BUYERS: THE WORST COULD BE OVER
Talking with buyers recently, I’ve emphasised that the past 18 months was extremely unusual in terms of the low volume of housing stock on offer. In over 25 years working in Sydney’s east, I hadn’t ever seen such a tough market for buyers – one that persisted even during peak selling periods.
Even though there’s now more to choose from, I can’t say it’s suddenly time to snap up a bargain. With property values following a growth rate of approx. 45% over the past four years, buyers are still paying more today than they were 18 months ago.

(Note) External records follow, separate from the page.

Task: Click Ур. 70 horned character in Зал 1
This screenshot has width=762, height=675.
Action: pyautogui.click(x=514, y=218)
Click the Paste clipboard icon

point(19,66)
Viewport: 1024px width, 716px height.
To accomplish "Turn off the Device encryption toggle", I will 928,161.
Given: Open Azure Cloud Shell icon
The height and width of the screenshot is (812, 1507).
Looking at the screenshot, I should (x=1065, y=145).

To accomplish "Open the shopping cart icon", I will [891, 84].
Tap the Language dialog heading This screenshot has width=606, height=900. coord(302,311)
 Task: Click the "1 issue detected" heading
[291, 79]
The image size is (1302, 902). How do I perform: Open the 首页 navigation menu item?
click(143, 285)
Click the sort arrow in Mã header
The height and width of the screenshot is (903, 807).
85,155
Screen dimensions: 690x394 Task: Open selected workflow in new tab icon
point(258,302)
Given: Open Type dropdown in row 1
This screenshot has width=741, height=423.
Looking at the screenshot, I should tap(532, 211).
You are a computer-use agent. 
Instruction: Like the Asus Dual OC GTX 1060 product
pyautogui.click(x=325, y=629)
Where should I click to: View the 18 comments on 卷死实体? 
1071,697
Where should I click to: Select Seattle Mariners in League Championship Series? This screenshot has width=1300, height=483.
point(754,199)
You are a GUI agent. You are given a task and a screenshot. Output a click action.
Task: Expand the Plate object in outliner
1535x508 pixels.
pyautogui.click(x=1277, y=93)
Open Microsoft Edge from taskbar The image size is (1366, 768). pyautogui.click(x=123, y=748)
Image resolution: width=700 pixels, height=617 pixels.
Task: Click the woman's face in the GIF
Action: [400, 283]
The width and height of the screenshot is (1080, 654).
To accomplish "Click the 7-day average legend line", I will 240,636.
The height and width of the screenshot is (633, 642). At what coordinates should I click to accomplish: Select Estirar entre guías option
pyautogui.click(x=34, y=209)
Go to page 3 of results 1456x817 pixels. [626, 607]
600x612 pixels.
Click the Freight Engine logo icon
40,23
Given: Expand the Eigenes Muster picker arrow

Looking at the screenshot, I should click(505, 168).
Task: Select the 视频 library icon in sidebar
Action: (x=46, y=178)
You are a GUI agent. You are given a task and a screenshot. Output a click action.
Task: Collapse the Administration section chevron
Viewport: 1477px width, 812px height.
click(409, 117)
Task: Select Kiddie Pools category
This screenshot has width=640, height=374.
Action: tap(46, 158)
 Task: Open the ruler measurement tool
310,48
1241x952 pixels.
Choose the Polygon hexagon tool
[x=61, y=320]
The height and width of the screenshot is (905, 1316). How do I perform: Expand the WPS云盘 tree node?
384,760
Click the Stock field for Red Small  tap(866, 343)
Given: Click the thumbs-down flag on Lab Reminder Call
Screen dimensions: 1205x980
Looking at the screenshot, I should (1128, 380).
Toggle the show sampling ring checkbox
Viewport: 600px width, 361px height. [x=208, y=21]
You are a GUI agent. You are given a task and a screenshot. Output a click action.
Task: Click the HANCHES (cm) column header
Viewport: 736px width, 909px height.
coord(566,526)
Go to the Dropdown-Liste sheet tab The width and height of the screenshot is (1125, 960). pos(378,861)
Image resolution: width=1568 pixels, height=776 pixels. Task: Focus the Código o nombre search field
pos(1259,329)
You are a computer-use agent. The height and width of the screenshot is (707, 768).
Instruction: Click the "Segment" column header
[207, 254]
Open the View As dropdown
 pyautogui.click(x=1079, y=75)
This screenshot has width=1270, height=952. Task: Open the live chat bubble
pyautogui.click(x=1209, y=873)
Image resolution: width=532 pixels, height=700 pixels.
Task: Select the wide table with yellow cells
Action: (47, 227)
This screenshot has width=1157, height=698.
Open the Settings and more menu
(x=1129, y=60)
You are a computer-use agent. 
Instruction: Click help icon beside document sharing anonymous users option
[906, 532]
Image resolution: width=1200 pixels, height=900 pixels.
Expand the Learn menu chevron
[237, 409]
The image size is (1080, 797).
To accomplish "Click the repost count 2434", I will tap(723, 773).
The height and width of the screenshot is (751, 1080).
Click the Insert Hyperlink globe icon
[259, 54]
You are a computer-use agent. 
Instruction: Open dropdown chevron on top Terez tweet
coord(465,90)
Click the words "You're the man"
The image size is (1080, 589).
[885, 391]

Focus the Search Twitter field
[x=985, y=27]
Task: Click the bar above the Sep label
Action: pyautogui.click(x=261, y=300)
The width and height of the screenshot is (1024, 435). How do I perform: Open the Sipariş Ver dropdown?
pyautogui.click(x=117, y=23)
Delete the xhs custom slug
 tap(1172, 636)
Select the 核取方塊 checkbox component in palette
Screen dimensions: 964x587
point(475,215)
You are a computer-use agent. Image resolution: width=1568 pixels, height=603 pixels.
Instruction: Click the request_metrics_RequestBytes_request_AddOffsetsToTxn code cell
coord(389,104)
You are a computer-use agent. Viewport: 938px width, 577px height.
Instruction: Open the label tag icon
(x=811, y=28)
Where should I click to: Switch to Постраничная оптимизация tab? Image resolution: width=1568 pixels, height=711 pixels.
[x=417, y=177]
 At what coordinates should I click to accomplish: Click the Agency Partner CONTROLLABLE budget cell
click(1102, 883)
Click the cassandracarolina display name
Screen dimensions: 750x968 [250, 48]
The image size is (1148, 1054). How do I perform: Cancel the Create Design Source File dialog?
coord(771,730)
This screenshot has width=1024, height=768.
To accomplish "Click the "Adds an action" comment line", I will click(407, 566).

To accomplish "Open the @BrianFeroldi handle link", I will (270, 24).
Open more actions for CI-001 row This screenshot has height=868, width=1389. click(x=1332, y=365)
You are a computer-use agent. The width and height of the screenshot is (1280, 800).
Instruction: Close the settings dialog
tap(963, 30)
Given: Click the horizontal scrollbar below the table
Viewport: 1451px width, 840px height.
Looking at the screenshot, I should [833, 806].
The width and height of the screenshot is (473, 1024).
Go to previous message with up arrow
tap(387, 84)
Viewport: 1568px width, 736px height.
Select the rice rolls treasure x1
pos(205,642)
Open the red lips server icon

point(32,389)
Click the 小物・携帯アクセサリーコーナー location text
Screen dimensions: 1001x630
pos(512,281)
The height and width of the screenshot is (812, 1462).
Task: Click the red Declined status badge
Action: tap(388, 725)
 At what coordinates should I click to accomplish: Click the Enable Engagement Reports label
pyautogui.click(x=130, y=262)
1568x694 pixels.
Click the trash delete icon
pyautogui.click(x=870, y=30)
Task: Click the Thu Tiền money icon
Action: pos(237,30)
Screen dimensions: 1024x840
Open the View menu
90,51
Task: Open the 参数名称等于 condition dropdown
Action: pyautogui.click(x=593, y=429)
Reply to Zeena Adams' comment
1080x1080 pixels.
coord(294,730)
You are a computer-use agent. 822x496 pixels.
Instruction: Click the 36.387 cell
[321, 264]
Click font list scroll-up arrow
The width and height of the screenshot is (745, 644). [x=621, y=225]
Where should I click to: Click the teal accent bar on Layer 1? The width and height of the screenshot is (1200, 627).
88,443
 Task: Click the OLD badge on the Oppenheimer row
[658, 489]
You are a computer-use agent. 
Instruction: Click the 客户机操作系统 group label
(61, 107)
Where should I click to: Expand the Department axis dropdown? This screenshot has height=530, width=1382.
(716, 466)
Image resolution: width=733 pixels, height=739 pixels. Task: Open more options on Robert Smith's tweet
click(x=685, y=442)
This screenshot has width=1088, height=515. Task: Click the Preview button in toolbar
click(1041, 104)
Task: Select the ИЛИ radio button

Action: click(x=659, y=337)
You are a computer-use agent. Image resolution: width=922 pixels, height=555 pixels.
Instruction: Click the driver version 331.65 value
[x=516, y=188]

The good news is that this rate of growth is very difficult to replicate. I’m confident we’re about to see a return to more sustainable, single-digit growth over the coming financial year.
INTEREST RATE RISE? DON’T BANK ON IT.
With the cash rate remaining at 1.5% for the 11th consecutive month, we can safely say the RBA’s focus is on managing household debt – now at historic highs – by keeping the cash rate down.
Plenty of people assume interests rates fluctuate in line with property prices, but this isn’t the case. We have to remember that the RBA looks at the market holistically, so real estate is only one of the factors they consider.
Even if we do start to see rate increases from the big four banks, we still have a huge amount of ground to cover before coming close to the 6% rates property buyers were chasing a number of years ago.
WHAT ABOUT CAPITAL GROWTH?
The 2017-18 federal budget focused heavily on housing affordability, but in terms of the desirable markets in Sydney’s east, I don’t predict a sudden shift in favour of sellers. What we could see, however, is a slower rate of capital growth. Vendors who have been enjoying double-digit growth may need to come to terms with slower, single-digit growth over the coming year.
At the end of the day, Sydney’s real estate market is a moving target, but the eastern suburbs are protected from these fluctuations through sheer desirability. The days of hyperactive growth may be coming to a close, but a return to more predictable prices won’t bring on any sudden change in the east.